Bouldering Gym Review: Backbone Boulder, Bromont, April 2023

Posted by Patrick Lam on Wednesday, April 19, 2023

Table Of Contents

And now for something completely different: a bouldering gym review.

I was staying at the in-laws’ in Bromont and noticed that there was a bouldering gym 15 minutes’ walk away. It was also raining and the walk involved being on the side of the rural highway, so we took the car.

What you need to boulder topless

Backbone Boulder, tagline: “Pas juste un centre d’escalade” (“not just a climbing gym”) is in the corner of a field in Bromont, next to a small forest. Except for its transit-inaccessible location, it reminds me of European gyms, e.g. minimum. Though unlike minimum, it has heating, and problems in a more modern style.

Backbone Bouldering Gym

The main thing is that it has bouldering problems. It has the usual angles: not much slab, some vert, and various angles of overhang, through to the usual cave-style of overhang. The walls are also pretty high for bouldering. I took a fall on a last move and it felt like I was in space for a long time before hitting the ground.

It’s not a huge gym; I almost flashed one of the orange (reasonably fair Quebec gym V4-V5) routes and sent two others after a couple of attempts; the corner blue-holds, orange-tape took me a solid 4 or 5 tries before finding beta that worked. That accounts for about a quarter of the orange routes. Bromont is also not a huge population centre, though it does have a popular ski hill. I wonder if I’d climb all the problems before they reset them. Not if I were trying hard enough problems.

Problems in the corner

In terms of problem quality, there was definitely interesting movement required on the corner problem that I tried the most times and had to find beta to unlock, which is what we’re looking for. Sometimes I looked at a problem and thought the holds would be too annoying, but that’s not unique to this gym. There were definitely two cruxes at top holds.

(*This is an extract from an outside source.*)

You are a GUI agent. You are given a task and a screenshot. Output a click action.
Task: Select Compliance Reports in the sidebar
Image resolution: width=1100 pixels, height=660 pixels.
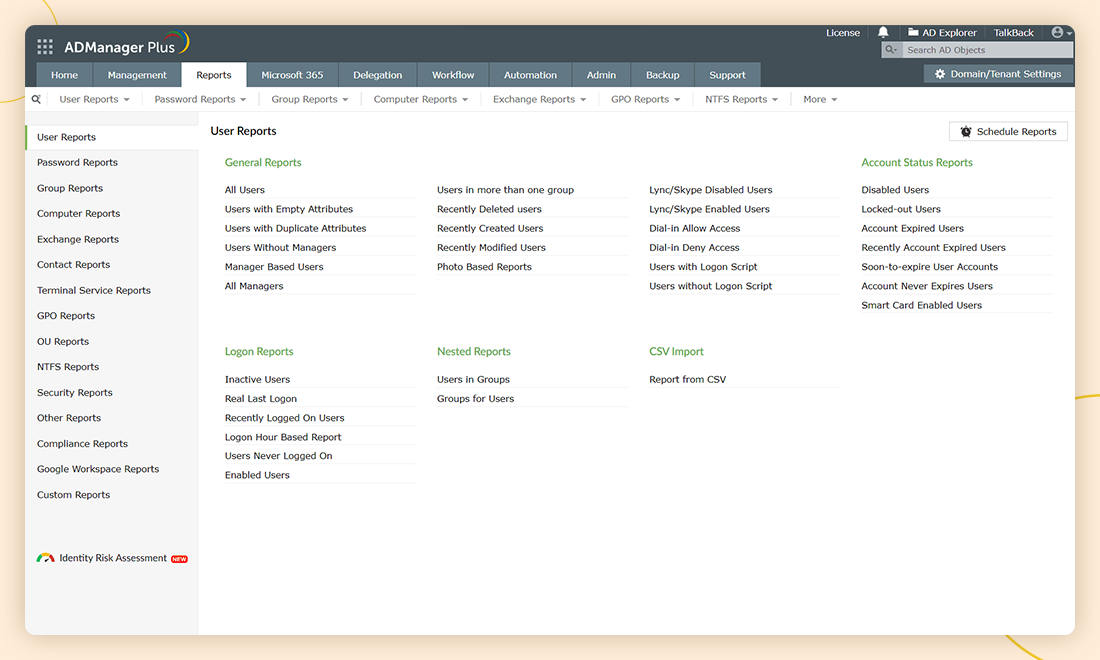[82, 443]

Their website also talks about free and non-free climbing lessons, which seems useful for getting people climbing better and hence more likely to come back. (Grand River Rocks also used to do similar instruction before the pandemic and the Waterloo location still seems to do grrls technique).

I did not try the food or drink, but they have ramen and a BBQ where you can grill your own food or buy sausages from them. Also a full café offering (espressos, lattes, teas). They also have a hot tub and hammocks. If I was really serious about reviewing, I would have tried them and reported back to y’all. I also didn’t check out the training area upstairs, but it looked like your average reasonably-serious training area at a climbing gym.